=== WHAT IS EXPECTED ===
In the records below, repeat exactly the lines between the line holding "Screenshot is 1366x813." and the line holding "[Login] (1110, 42)", inclusive, and drop the pictures.
◆ ◆ ◆ ◆ ◆
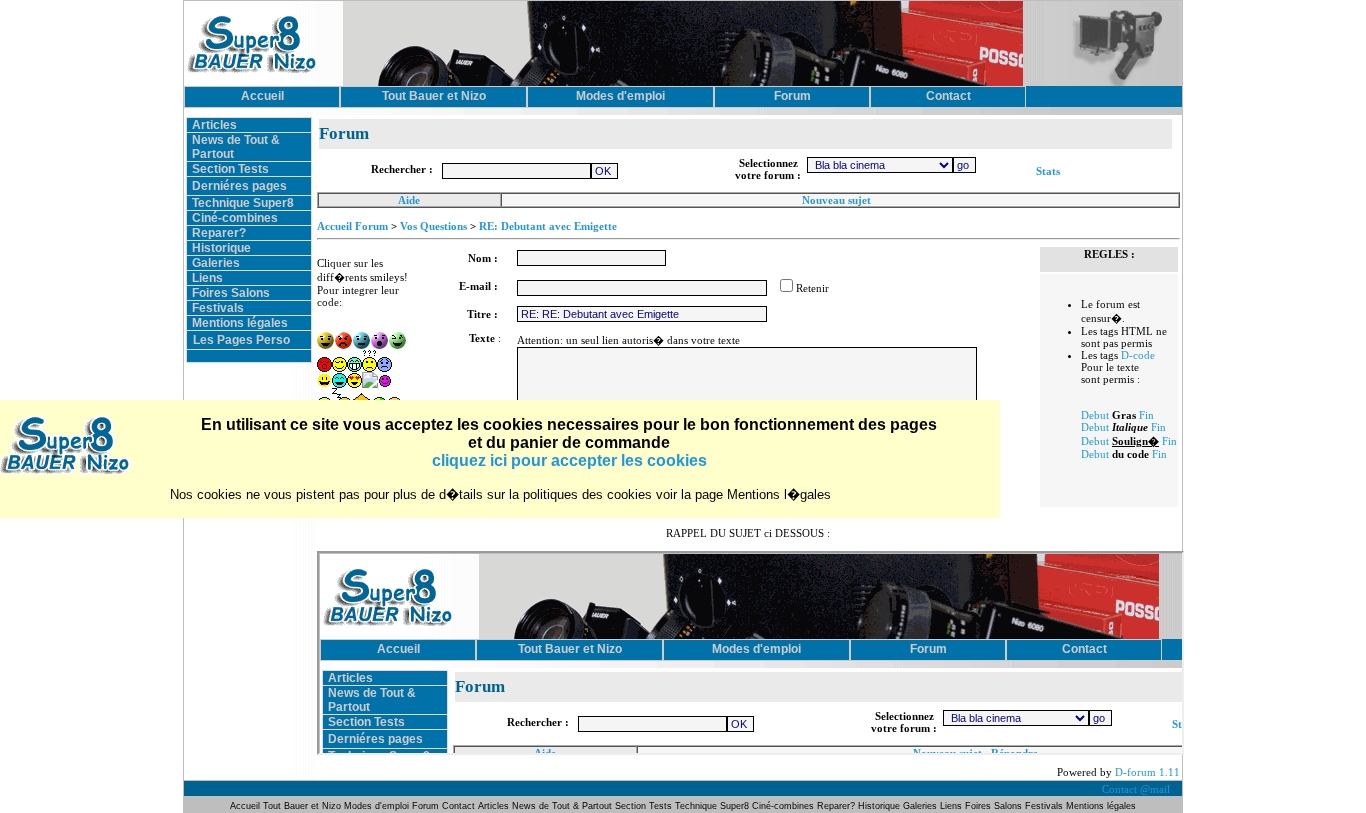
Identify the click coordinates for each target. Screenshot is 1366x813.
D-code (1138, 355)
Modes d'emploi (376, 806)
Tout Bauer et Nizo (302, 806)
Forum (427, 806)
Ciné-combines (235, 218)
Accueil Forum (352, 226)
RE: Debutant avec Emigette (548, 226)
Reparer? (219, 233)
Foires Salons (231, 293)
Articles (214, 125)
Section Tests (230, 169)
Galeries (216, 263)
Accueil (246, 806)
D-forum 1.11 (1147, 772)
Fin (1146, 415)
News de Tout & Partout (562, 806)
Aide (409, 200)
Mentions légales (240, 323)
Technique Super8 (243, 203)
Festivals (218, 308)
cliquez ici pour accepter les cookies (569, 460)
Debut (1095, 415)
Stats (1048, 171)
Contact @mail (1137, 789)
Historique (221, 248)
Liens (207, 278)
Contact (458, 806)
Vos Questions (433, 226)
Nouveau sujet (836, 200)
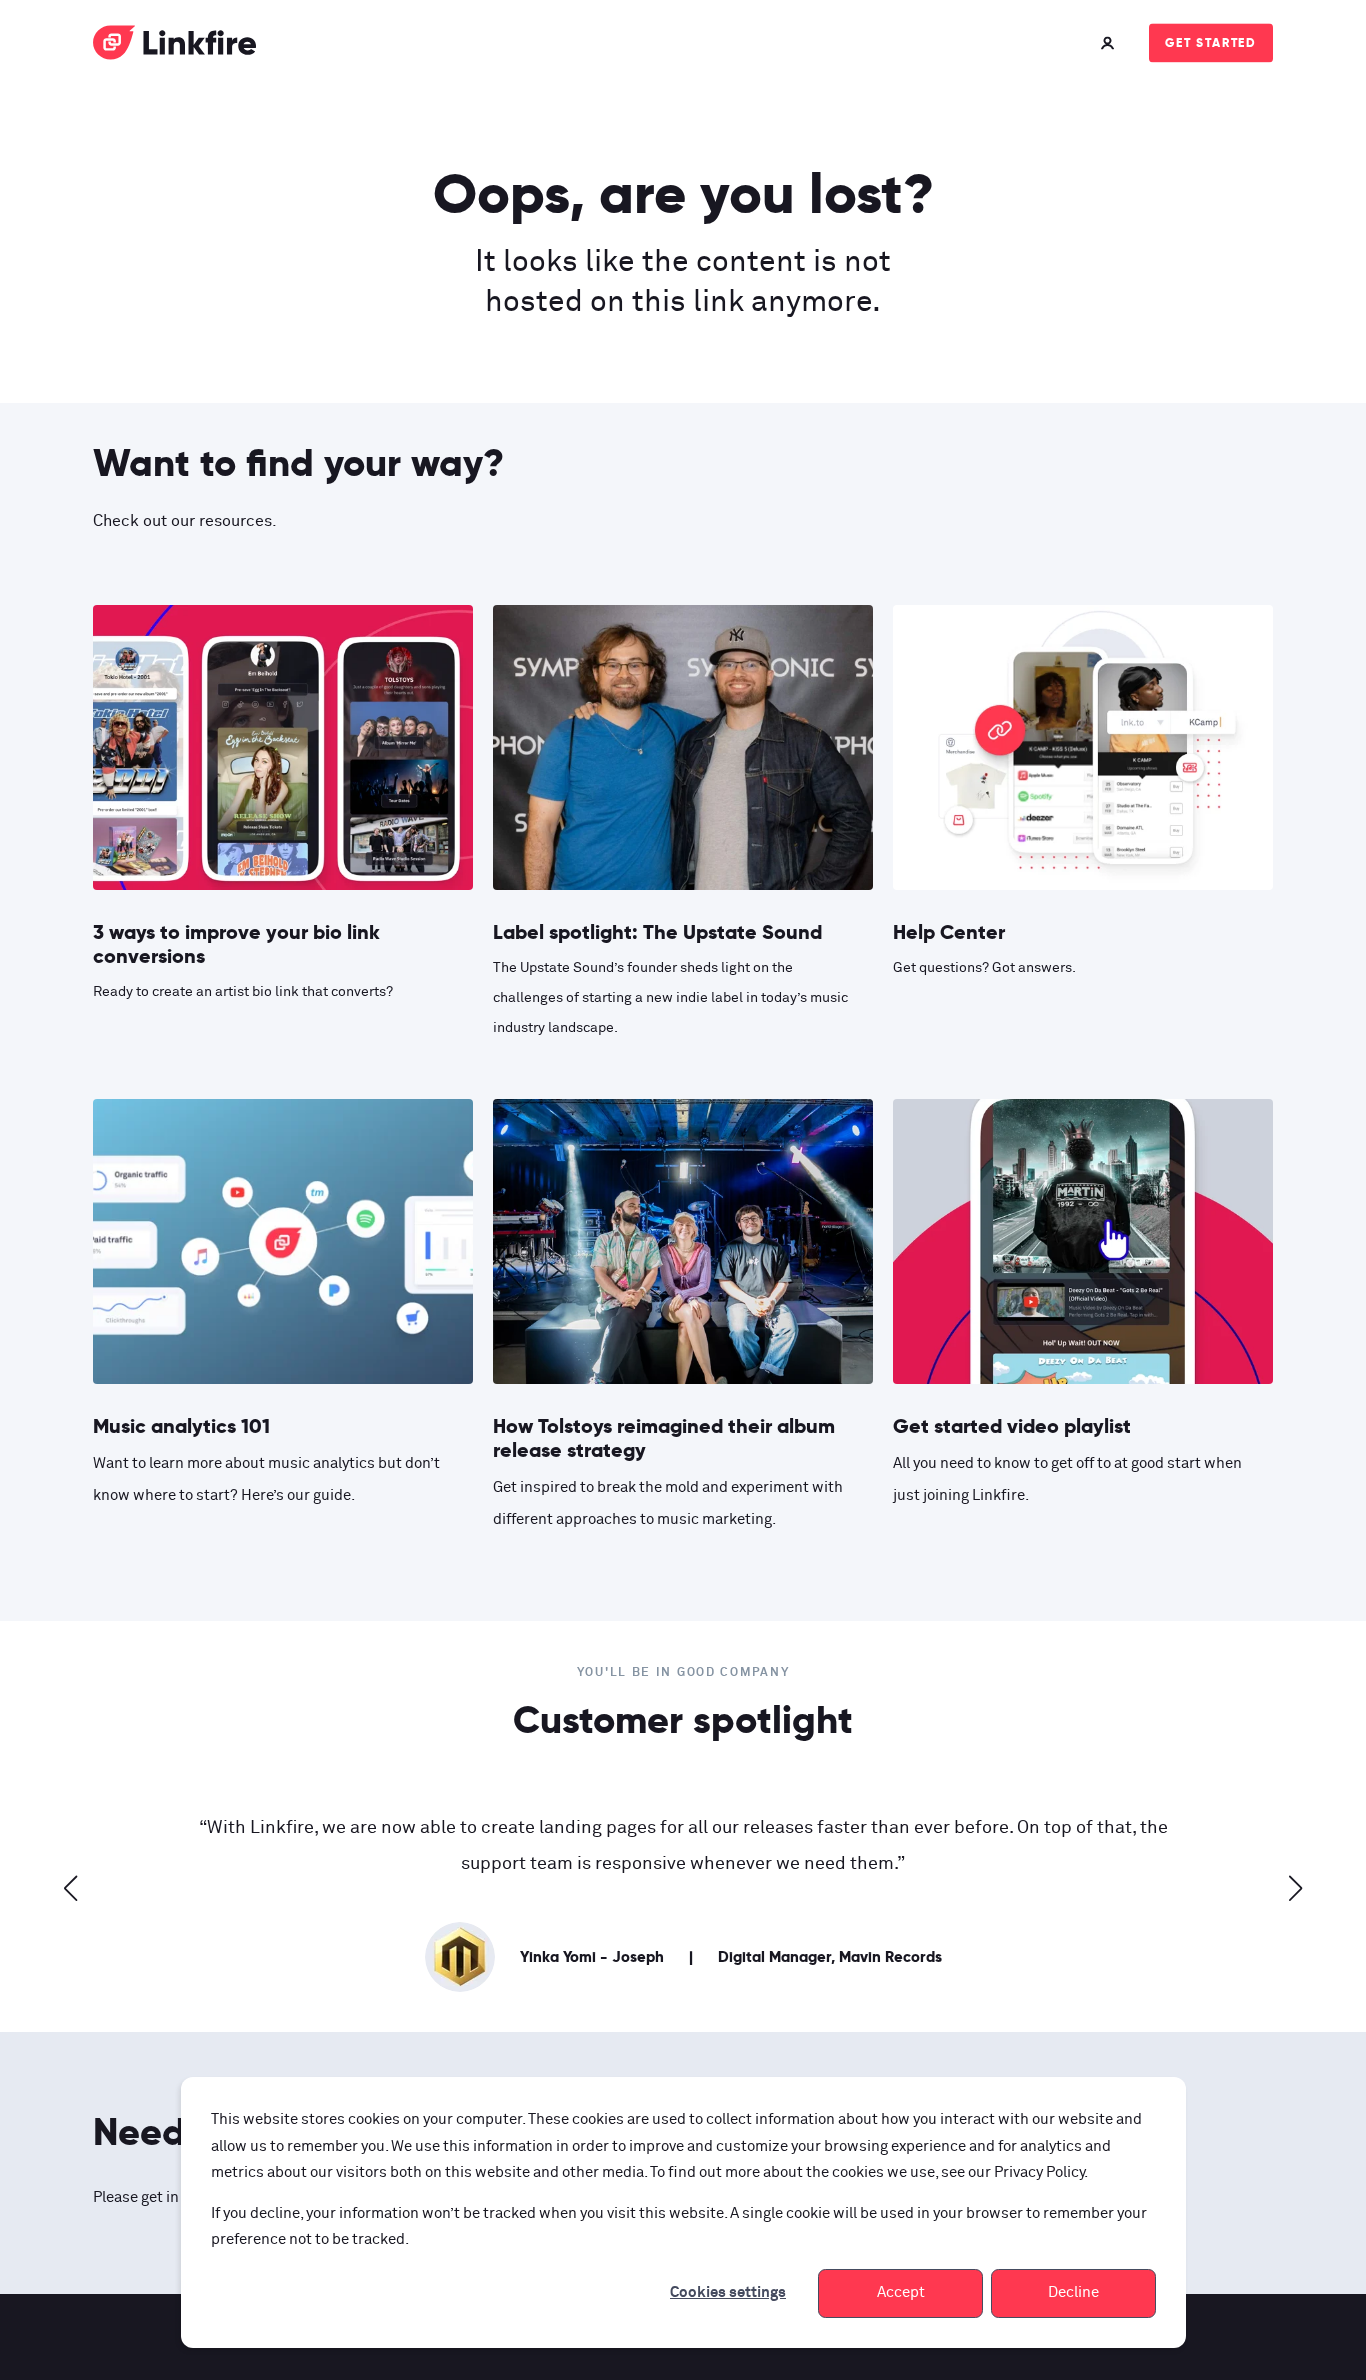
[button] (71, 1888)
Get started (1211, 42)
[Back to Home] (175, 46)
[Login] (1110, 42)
◆ ◆ ◆ ◆ ◆
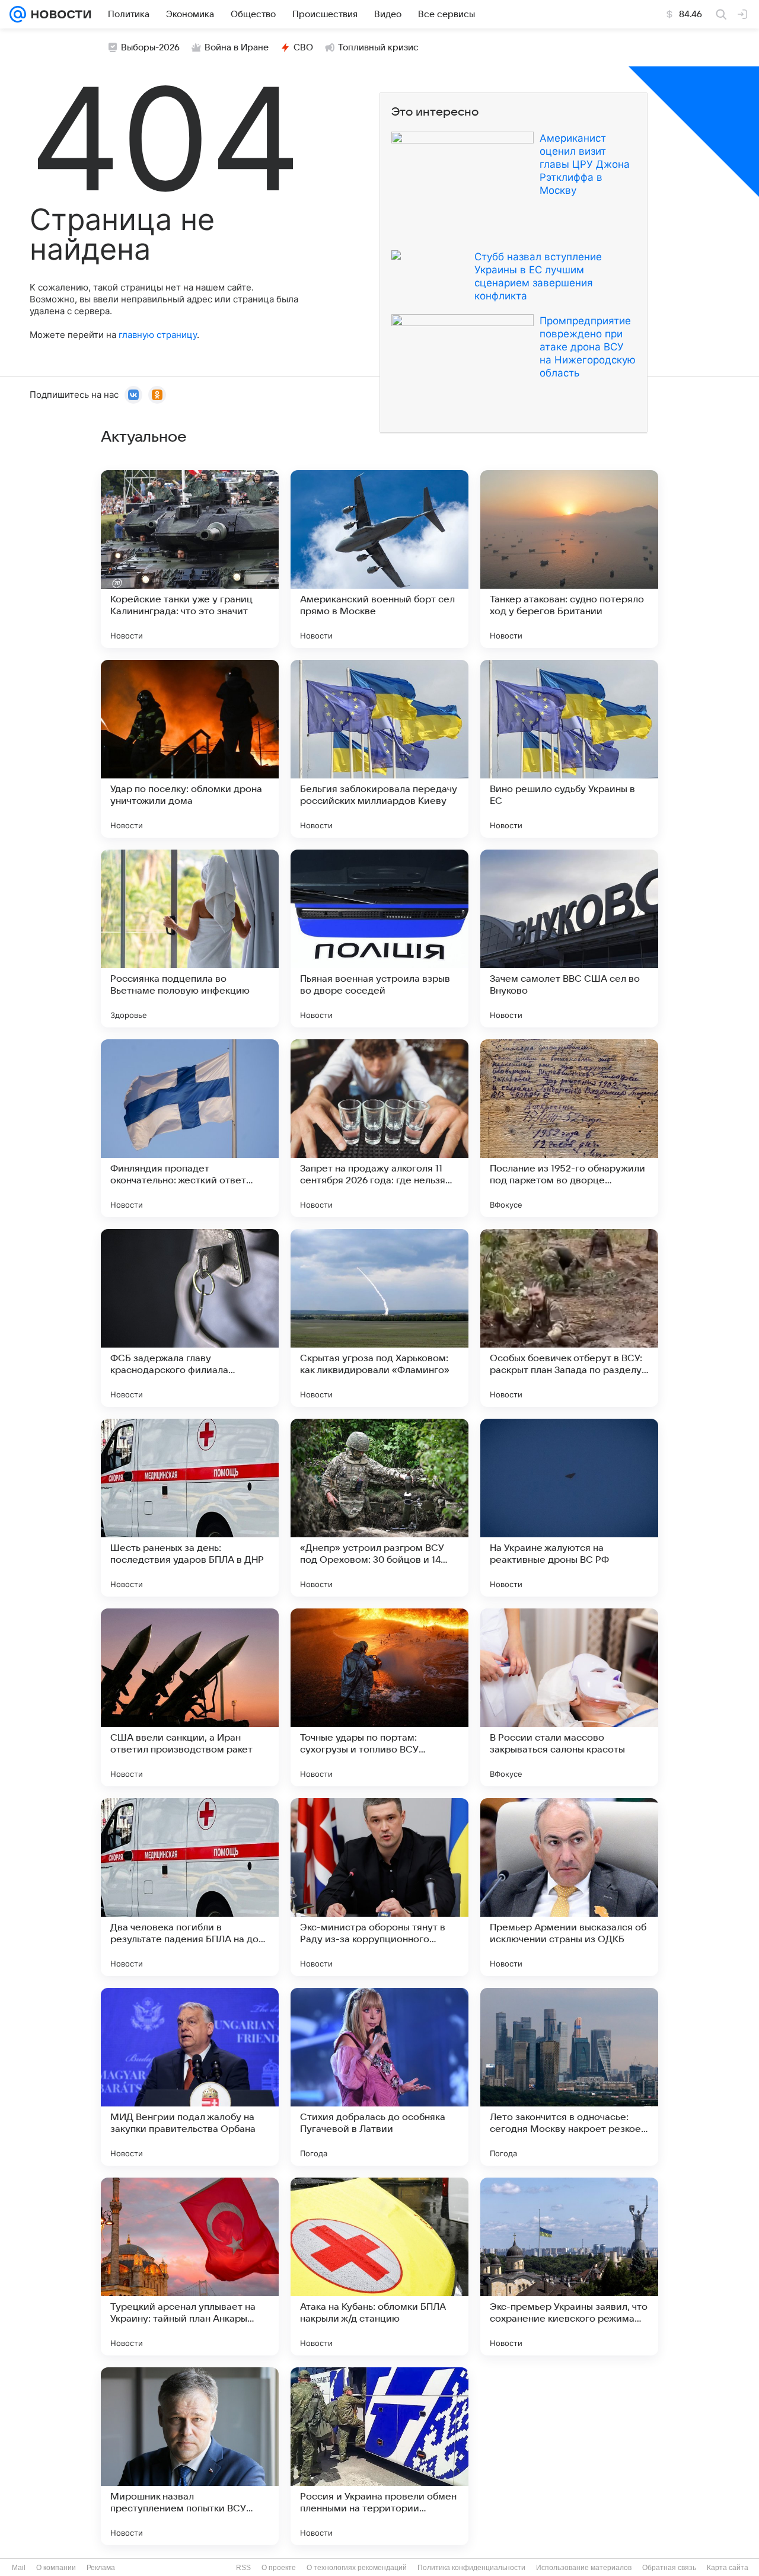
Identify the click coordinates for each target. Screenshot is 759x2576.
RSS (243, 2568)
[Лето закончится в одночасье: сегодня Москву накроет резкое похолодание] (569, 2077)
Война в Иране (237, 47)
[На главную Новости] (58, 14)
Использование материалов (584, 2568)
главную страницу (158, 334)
◆ ◆ ◆ ◆ ◆
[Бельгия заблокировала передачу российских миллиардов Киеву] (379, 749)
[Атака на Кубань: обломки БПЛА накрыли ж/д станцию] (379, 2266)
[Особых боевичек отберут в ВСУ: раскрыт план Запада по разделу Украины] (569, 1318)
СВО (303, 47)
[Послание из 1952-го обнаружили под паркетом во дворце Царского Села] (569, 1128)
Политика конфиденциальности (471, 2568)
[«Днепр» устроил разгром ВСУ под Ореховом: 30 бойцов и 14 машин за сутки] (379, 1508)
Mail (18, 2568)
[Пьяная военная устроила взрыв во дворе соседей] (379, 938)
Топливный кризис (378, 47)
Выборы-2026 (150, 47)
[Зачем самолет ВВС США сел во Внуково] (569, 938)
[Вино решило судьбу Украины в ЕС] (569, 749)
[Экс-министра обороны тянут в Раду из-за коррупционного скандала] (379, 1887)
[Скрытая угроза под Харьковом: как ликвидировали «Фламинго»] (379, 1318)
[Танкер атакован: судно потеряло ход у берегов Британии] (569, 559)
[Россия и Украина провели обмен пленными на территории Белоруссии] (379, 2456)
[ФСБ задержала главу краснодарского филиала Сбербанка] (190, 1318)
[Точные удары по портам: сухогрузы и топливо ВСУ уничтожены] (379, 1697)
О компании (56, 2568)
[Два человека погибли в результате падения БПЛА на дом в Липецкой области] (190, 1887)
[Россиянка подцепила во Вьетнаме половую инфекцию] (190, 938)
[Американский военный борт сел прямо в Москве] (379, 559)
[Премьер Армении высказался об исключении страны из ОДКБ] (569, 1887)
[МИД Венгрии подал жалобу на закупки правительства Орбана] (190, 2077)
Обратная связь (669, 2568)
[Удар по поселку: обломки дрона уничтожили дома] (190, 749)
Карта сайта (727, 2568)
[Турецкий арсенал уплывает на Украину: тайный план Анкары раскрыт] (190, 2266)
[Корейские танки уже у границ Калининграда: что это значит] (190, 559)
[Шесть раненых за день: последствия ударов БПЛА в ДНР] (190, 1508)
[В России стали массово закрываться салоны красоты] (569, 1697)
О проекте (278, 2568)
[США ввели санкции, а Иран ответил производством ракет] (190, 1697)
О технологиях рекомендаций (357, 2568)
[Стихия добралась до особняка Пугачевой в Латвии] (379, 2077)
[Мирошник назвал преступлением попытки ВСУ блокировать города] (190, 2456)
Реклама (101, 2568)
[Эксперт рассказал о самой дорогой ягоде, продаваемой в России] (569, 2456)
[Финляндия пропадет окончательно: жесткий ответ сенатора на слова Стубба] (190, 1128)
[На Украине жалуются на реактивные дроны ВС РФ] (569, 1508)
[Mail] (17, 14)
◆ ◆ ◆ ◆ ◆
=== YOUR SOLUTION ===
Identify the click coordinates for each target. Screenshot is 1366x813.
D-code (1138, 355)
Modes d'emploi (376, 806)
Tout Bauer et Nizo (302, 806)
Forum (427, 806)
Ciné-combines (235, 218)
Accueil Forum (352, 226)
RE: Debutant avec Emigette (548, 226)
Reparer? (219, 233)
Foires Salons (231, 293)
Articles (214, 125)
Section Tests (230, 169)
Galeries (216, 263)
Accueil (246, 806)
D-forum 1.11 (1147, 772)
Fin (1146, 415)
News de Tout & Partout (562, 806)
Aide (409, 200)
Mentions légales (240, 323)
Technique Super8 (243, 203)
Festivals (218, 308)
cliquez ici pour accepter les cookies (569, 460)
Debut (1095, 415)
Stats (1048, 171)
Contact @mail (1137, 789)
Historique (221, 248)
Liens (207, 278)
Contact (458, 806)
Vos Questions (433, 226)
Nouveau sujet (836, 200)
[button] (71, 1888)
Get started (1211, 42)
[Back to Home] (175, 46)
[Login] (1110, 42)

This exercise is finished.